Airline Quality Trip Advisor Polarity What this means
1-4 1-2 Negative User is disappointed in the airline. This is our point of interest and I’m sure is KQs
5 3 Neutral User holds a neutral opinion. Not bad/good
6-10 4-5 Positive A User is satisfied with the airline

Data Analysis

R a statistical and machine learning tool was the choice for this analysis task. The most important package in this task was the Text mining one; library(“tm”).Data munging/wrangling which I’m to apply on the data,  is defined as the process of manually converting or mapping data from one “raw” form into another format that allows for more convenient consumption of the data with the help of semi-automated tools(R in our case). Lets head straight to the task at hand.

>prop.table(table(KQ_Entire_Dataset$Polarity))
>subset_data = as.data.frame(prop.table(table(KQ_Entire_Dataset$Polarity)))
>colnames(subset_data) = c("Sentiment","Proportion")> View(subset_data)

The command helped in generating 3 proportions of the datasets representing the three classes in question. After all, we need to know what sentiments outweighs the others.

subsetdata

Positive sentiments outweighed the rest but still 34% being negative is huge. It’s an airline remember where quality has to always be right.A graphical representation of the same is as below.  The R code to generate the same is as follows.

blank_theme = theme_minimal() + theme(
 axis.title.x = element_blank(),axis.title.y = element_blank(),panel.border = element_blank(),axis.ticks = element_blank(),
 plot.title = element_text(size = 14, face = 'bold') )
 gbar = ggplot(subset_data, aes(x = Sentiment, y = Proportion, fill = Sentiment))
 gpie = ggplot(subset_data, aes(x = "", y = Proportion, fill = Sentiment))
 plot1 = gbar + geom_bar(stat = 'identity') + ggtitle("Overall Sentiment") + theme(plot.title = element_text(size = 14, face = 'bold', vjust = 1),axis.title.y = element_text(vjust = 2), axis.title.x = element_text(vjust = -1))
 plot2 = gpie + geom_bar(stat = 'identity') + coord_polar("y", start = 0) + blank_theme + theme(axis.title.x = element_blank()) + geom_text(aes(y = Proportion/3 + c(0, cumsum(Proportion)[-length(Proportion)]),label = round(Proportion, 2)), size = 4) + ggtitle('Overall Sentiment')
 grid.arrange(plot1, plot2, ncol = 1, nrow = 2)

rplot

Hopefully, I will remember loading datasets for about 4 more airlines and draw a side by side comparison in the next post. For now, the above representation should be enough. You at least have an idea of how the subset proportions look like.

We can now delve deeper in understanding the sentiments in the reviews. What did customers talk most about negatively or positively? I’m sure the negative proportion is what KQ and by extension, any service agent would be interested in. The dataset was subdivided into two subsets. Those with a negative and positive polarity then analyzed further. The commands are as below.
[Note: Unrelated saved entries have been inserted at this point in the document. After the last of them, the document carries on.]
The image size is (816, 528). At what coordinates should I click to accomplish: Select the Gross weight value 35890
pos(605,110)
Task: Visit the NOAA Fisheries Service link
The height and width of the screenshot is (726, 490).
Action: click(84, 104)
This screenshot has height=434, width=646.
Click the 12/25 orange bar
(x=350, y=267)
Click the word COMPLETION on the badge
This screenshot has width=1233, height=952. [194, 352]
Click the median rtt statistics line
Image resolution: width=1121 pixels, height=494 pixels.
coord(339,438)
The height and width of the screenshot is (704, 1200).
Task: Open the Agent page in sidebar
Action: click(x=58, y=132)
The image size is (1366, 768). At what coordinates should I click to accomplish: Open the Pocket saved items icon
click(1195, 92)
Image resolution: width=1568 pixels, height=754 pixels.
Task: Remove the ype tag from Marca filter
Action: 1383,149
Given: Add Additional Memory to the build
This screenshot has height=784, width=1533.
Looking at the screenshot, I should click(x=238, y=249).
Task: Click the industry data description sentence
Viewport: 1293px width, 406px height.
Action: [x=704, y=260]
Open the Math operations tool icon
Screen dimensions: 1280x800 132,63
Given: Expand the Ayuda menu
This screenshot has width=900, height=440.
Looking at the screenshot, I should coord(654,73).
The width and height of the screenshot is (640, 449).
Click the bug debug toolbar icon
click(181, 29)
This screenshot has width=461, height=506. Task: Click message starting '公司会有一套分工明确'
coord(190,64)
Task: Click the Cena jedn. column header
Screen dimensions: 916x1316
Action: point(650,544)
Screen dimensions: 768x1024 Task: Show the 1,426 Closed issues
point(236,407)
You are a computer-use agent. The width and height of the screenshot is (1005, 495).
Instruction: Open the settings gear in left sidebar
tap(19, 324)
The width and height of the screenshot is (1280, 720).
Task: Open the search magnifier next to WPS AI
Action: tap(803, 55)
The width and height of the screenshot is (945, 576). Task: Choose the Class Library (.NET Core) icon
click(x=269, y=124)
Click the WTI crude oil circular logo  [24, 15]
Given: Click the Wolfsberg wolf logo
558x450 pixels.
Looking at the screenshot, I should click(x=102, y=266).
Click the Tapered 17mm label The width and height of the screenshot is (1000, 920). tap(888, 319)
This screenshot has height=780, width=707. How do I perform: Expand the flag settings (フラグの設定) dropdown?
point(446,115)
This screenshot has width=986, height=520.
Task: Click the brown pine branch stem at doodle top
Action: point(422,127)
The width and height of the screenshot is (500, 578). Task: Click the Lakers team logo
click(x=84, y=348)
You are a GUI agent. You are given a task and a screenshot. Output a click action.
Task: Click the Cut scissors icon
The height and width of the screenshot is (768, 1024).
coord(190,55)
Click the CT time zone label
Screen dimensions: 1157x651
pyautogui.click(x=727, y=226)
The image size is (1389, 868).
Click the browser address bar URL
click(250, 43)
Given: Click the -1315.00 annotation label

> positive_subset = subset(KQ_Entire_Dataset, Polarity == 'Positive')
 > negative_subset = subset(KQ_Entire_Dataset, Polarity == 'Negative')
 > dim(positive_subset); dim(negative_subset)
 [1] 257 3
 [1] 181 3

257 of the reviews were positive compared to 181 being negative. We’ll henceforth ignore the neutral sentiments as we believe do not represent the points of interest here. A wordcloud representation will paint a better picture of the focal points in the review. We made the data presentable before going ahead plotting it.

# these words appeared frequently in the reviews and in our judgement 
did not have an impact that much on the reviews.
 > wordsToRemove = c('get', 'X767','also', 'can', 'now', 'just', 'will','
MoreÂ','moreâ','veri','International','Economy','London','Yaoundé','Douala',
'Libreville','Brazzaville','Kinshasa','Bujumbura','Djibouti','Cairo',
'Addis Ababa','Kigali','Khartoum','Juba','Dar es Salaam','Entebbe','Kampala',
'Paris','Amsterdam','amsterdam','London','Guangzhou','Hong Kong','Bangkok',
'Hanoi','Dubai','Johannesburg','Cape Town','Luanda','Gaborone','Comoros',
'Antananarivo','Lilongwe','Maputo','Seychelles','Lusaka','Harare',
'Porto Novo','Benin','Ouagadougou','Accra','Abidjan','Monrovia','Bamako',
'Lagos','Dakar','Freetown','Mumbai')
 >
 > # generate a function to analyse corpus text
 > analyseText_1 = function(text_to_analyse){
 + # analyse text and generate matrix of words
 + # Returns a dataframe containing 1 review per row, one word per column
 + # and the number of times the word appears per tweet
 + CorpusTranscript = Corpus(VectorSource(text_to_analyse))
 + CorpusTranscript = tm_map(CorpusTranscript, content_transformer(tolower), lazy = T)
 + CorpusTranscript = tm_map(CorpusTranscript, PlainTextDocument, lazy = T)
 + CorpusTranscript = tm_map(CorpusTranscript, removePunctuation)
 + CorpusTranscript = tm_map(CorpusTranscript, removeWords, wordsToRemove)
 + CorpusTranscript = tm_map(CorpusTranscript, stemDocument, language = "english")
 + CorpusTranscript = tm_map(CorpusTranscript, removeWords, stopwords("english"))
 + CorpusTranscript = DocumentTermMatrix(CorpusTranscript)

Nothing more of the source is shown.